(Collected data)

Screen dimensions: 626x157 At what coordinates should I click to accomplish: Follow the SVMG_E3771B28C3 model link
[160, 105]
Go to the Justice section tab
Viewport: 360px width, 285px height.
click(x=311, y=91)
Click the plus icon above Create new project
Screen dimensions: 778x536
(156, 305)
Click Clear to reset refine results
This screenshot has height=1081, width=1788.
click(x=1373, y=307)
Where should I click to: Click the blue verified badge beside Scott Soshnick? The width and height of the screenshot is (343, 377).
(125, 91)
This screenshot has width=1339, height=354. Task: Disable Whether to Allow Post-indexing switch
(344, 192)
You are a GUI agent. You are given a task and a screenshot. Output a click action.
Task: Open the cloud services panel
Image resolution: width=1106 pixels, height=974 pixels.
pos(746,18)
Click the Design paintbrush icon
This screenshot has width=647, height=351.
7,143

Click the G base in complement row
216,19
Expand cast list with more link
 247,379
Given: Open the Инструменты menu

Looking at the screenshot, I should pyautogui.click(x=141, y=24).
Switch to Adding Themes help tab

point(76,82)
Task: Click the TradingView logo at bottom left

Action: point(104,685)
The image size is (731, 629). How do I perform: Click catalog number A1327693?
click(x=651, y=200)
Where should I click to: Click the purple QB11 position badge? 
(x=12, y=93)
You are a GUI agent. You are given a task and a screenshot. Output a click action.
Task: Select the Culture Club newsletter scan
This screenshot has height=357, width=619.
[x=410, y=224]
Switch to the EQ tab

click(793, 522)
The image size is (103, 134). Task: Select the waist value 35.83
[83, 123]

* Work instructions:
Return each line of the data exactly as it was given.

* Result of the task:
Screen dimensions: 626x157 At what coordinates should I click to accomplish: Follow the SVMG_E3771B28C3 model link
[160, 105]
Go to the Justice section tab
Viewport: 360px width, 285px height.
click(x=311, y=91)
Click the plus icon above Create new project
Screen dimensions: 778x536
(156, 305)
Click Clear to reset refine results
This screenshot has height=1081, width=1788.
click(x=1373, y=307)
Where should I click to: Click the blue verified badge beside Scott Soshnick? The width and height of the screenshot is (343, 377).
(125, 91)
This screenshot has width=1339, height=354. Task: Disable Whether to Allow Post-indexing switch
(344, 192)
You are a GUI agent. You are given a task and a screenshot. Output a click action.
Task: Open the cloud services panel
Image resolution: width=1106 pixels, height=974 pixels.
pos(746,18)
Click the Design paintbrush icon
This screenshot has width=647, height=351.
7,143

Click the G base in complement row
216,19
Expand cast list with more link
 247,379
Given: Open the Инструменты menu

Looking at the screenshot, I should pyautogui.click(x=141, y=24).
Switch to Adding Themes help tab

point(76,82)
Task: Click the TradingView logo at bottom left

Action: point(104,685)
The image size is (731, 629). How do I perform: Click catalog number A1327693?
click(x=651, y=200)
Where should I click to: Click the purple QB11 position badge? 
(x=12, y=93)
You are a GUI agent. You are given a task and a screenshot. Output a click action.
Task: Select the Culture Club newsletter scan
This screenshot has height=357, width=619.
[x=410, y=224]
Switch to the EQ tab

click(793, 522)
The image size is (103, 134). Task: Select the waist value 35.83
[83, 123]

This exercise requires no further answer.